ある晩、玄関には、薔薇の花を抱えた佐久間が居た。
「ぷ・・何の真似やねん、あんちゃん」
修治が笑った。
「美弥子さんが、花が好きだと聞いてな。薔薇の花を持って来た」
「あら、佐久間さん、いつもおおきに。嬉しいわ。薔薇の花」
嬉しそうに美弥子さんは、微笑んだ。心無しか、佐久間の顔が赤いような気がして、修治が覗き込んだ。
「似合わへん、似合わへんわ・・鬼瓦が薔薇やなんて、気色ぉーー」
修治がからかった。
食事を、もう何度か囲んでいる間柄だった。この夜は、こんな話を佐久間が持って来ていた。
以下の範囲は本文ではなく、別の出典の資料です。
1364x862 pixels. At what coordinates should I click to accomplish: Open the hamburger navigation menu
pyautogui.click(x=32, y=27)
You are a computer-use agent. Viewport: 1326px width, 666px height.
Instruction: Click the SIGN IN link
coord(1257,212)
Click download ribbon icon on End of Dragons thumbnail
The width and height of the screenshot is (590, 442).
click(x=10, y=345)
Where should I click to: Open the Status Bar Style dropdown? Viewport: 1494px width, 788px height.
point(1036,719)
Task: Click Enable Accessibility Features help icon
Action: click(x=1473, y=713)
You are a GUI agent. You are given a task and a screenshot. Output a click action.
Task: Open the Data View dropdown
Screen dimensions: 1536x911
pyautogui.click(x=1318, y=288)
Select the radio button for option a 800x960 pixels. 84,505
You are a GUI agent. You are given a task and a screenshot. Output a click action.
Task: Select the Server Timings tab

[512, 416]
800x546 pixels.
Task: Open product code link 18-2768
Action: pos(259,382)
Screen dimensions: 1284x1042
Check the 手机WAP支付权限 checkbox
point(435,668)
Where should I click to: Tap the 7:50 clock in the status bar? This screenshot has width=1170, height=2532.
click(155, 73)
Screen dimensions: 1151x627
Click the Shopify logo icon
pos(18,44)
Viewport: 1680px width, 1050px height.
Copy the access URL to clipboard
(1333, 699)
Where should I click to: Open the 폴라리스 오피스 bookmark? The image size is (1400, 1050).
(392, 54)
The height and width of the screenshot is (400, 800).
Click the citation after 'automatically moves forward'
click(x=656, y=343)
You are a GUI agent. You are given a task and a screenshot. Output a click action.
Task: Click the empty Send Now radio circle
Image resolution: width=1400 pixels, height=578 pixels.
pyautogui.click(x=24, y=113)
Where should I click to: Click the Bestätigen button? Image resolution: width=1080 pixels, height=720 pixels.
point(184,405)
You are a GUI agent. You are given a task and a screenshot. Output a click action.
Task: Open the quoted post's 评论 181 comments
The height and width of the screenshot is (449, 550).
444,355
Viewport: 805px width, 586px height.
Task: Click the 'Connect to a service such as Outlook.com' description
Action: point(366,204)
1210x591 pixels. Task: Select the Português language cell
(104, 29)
「・・と言う訳でですね?実は、会社の社宅の開きがあるんですよ。それも東の角の一等地なんです。修治も、新川家具工場に自転車で10分で通える距離ですから」
「ほんまに・・そんな甘えさせて貰う訳にはいかしません。そやかて、私はつい最近入社させて貰うた、新入社員ですのに」
美弥子さんは、手を振りながら答えた。
「何でや?お母ん、ええ話やんか、これ。家賃も、社宅なら安いんやろ?あんちゃん」
「そうだ。羽崎社長の方針で会社が7割負担だから、今の家賃よりずっと安いと思いますよ、美弥子さん」
「有り難いお話ですけど、他の社員さんとの折り合いもあります。それは・・」
「実はですね・・もう、羽崎社長の許可貰ってるんですよ」
佐久間が言う言葉に、金村母子は驚いた。
「性急で済みません。確かに、この社宅の競争力は厳しいです。けど、これは、優先的に頑張っている社員に対する、社長の褒章でもあるんです。美弥子さんは確かに入社して日が浅いですが、流石に算盤10段の実力は大したものですよ。経理の連中、舌巻いてました。凄い戦力が入って来たって。俺も鼻が高いです。ですから、特に推挙させて貰いました」
「でも、そんな事したら、佐久間さんのお立場が」
美弥子さんは困惑した。佐久間は修治に向かって、
「修治!あのな、この社宅、2階建てで、一階が2間に台所、風呂。2階が2部屋もあって、この東の社宅は、庭も他の倍はあるんだぜ。お前、約束しただろ?鳩飼えるんだぞ!お母さんに、勧めろよ!」
「えっ!ほんま!ほんまなん?あんちゃん。お母ん、これ、もう最高やんか、銭湯にも行かんでええし、お母んの好きな花も植えられるし、こない佐久間のあんちゃんもゆうてくれはんのや。決まりや!な、お母ん!」
困惑した顔をしながらも、美弥子は、
「・・・ほんまに、甘えさせて貰うても宜しいんでしょうか?佐久間はん」
「ええ!勿論です!俺もこの社宅の西棟に住んでますから、いつでも行けますわ。ははは。俺も嬉しいです。一緒に飯食えるし。ははは」
「何から何まで・・ご好意に感謝します」
美弥子さんは、手をついて佐久間に礼をした。
「水臭いじゃないですか。もう同じ羽崎の社員なんですから、堂々と入居してくださいよ、美弥子さん」
修治はもう、鳩が飼えると聞いただけで、舞い上がっていた。この時、佐久間の美弥子に対する熱い視線には、全く気づいては居なかった。